■ **Task instructions**: In the records, reproduce the lines starting with the line that contains "You are a GUI" and going on through the line that contains "The width and", substituting "settings-icon" for "info-icon" and leaving everything else unchanged.

####

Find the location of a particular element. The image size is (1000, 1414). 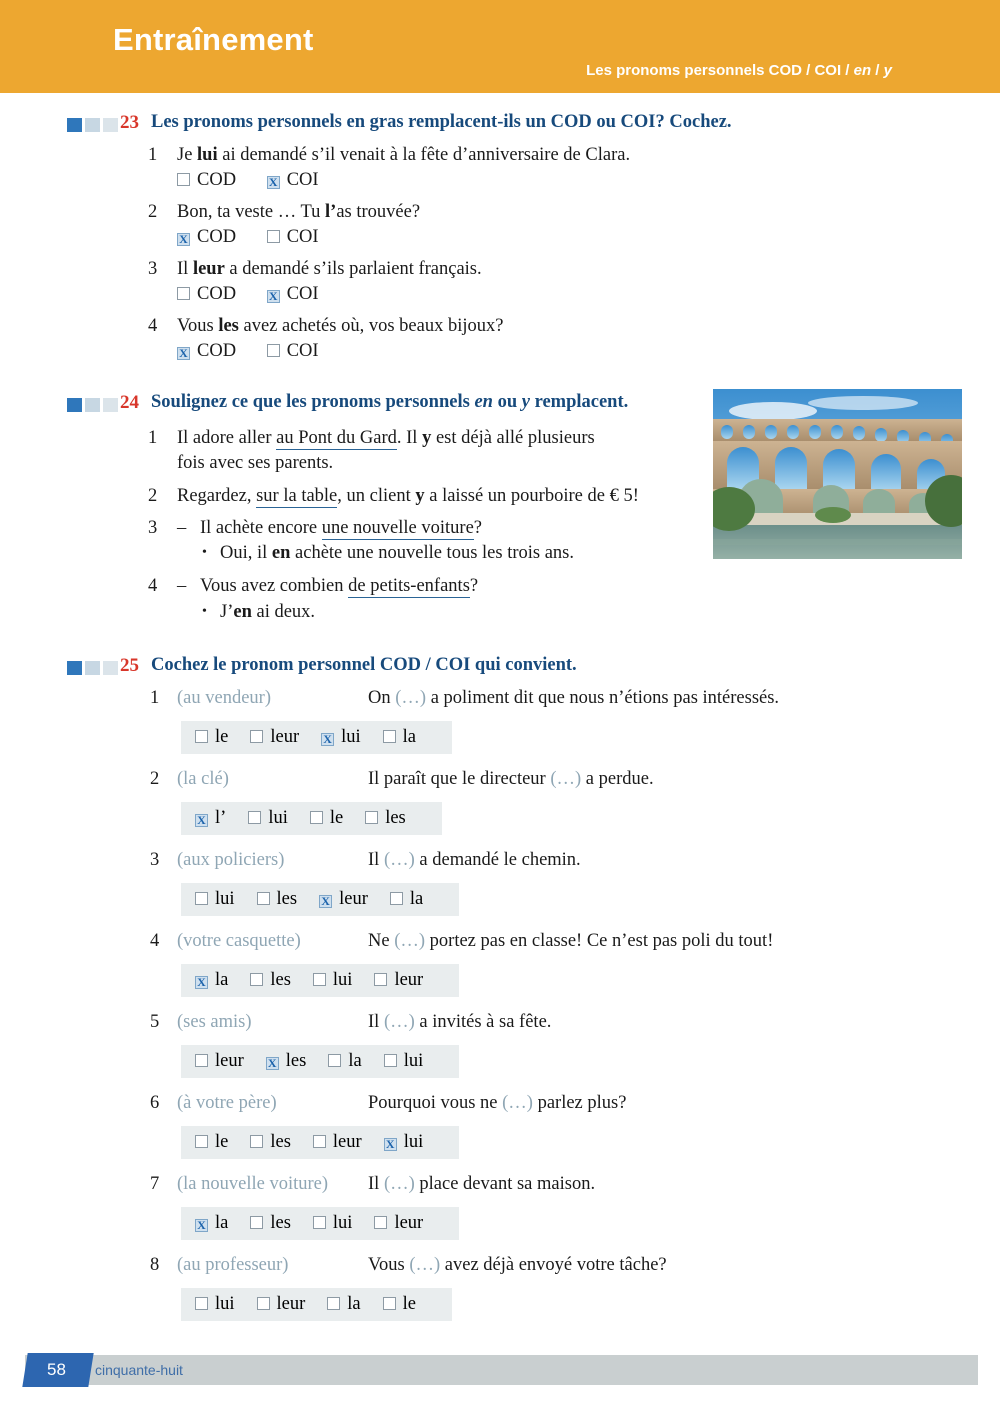

difficulty-square-1-icon is located at coordinates (74, 405).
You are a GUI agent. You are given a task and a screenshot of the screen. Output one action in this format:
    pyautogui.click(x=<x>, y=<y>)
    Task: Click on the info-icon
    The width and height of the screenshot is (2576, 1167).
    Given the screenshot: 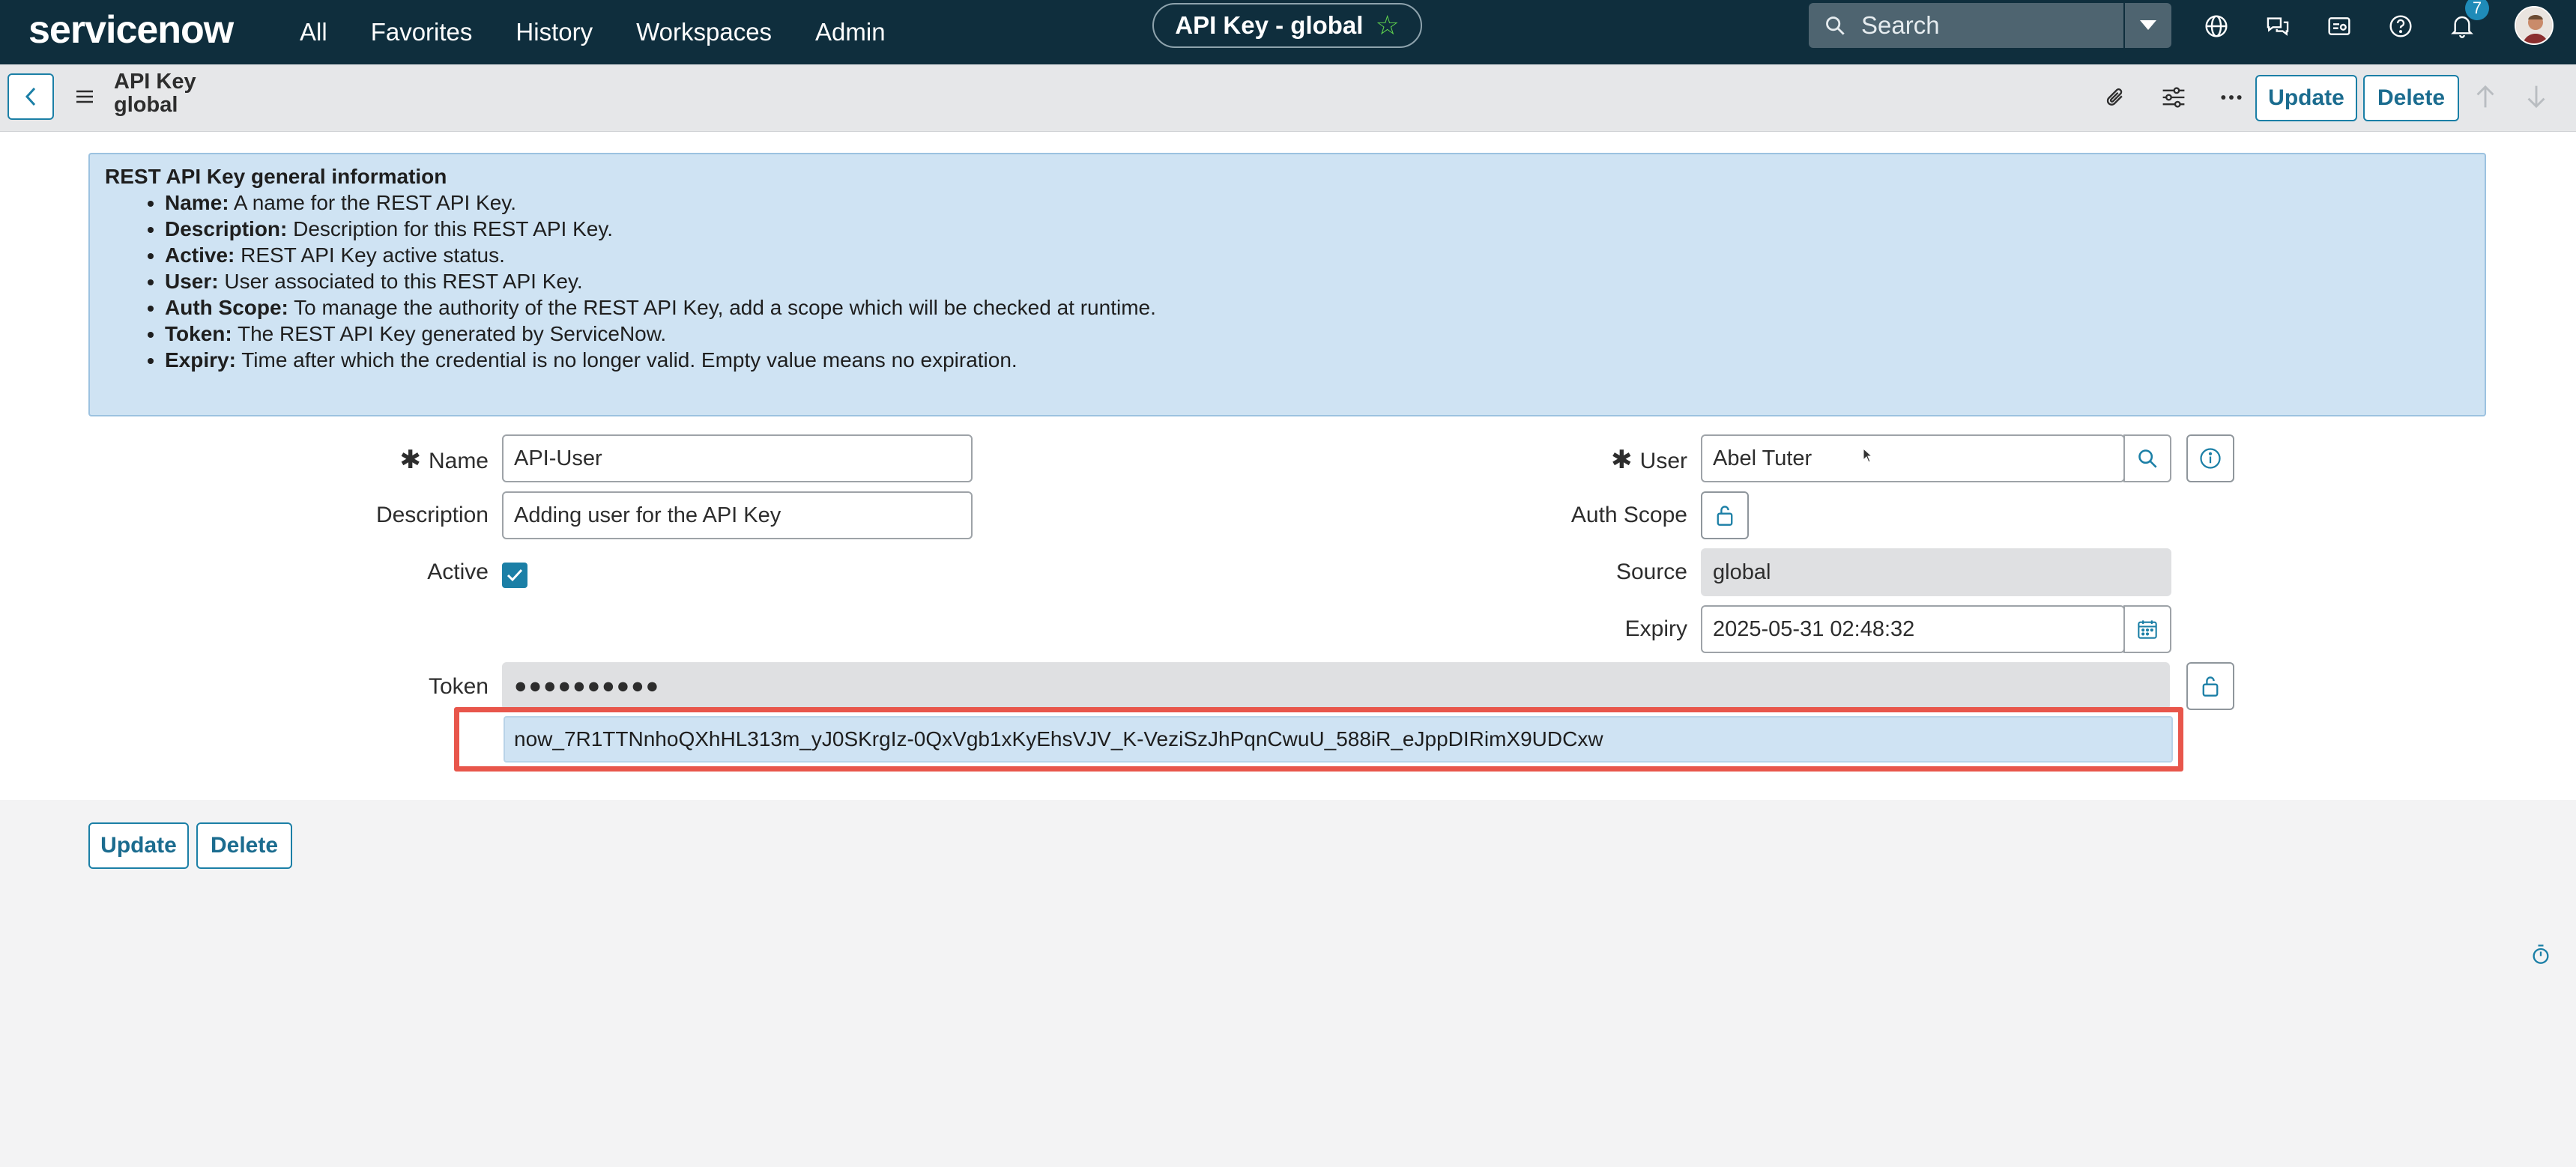 What is the action you would take?
    pyautogui.click(x=2210, y=458)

####

■ **Written answer**:
You are a GUI agent. You are given a task and a screenshot of the screen. Output one action in this format:
    pyautogui.click(x=<x>, y=<y>)
    Task: Click on the settings-icon
    The width and height of the screenshot is (2576, 1167).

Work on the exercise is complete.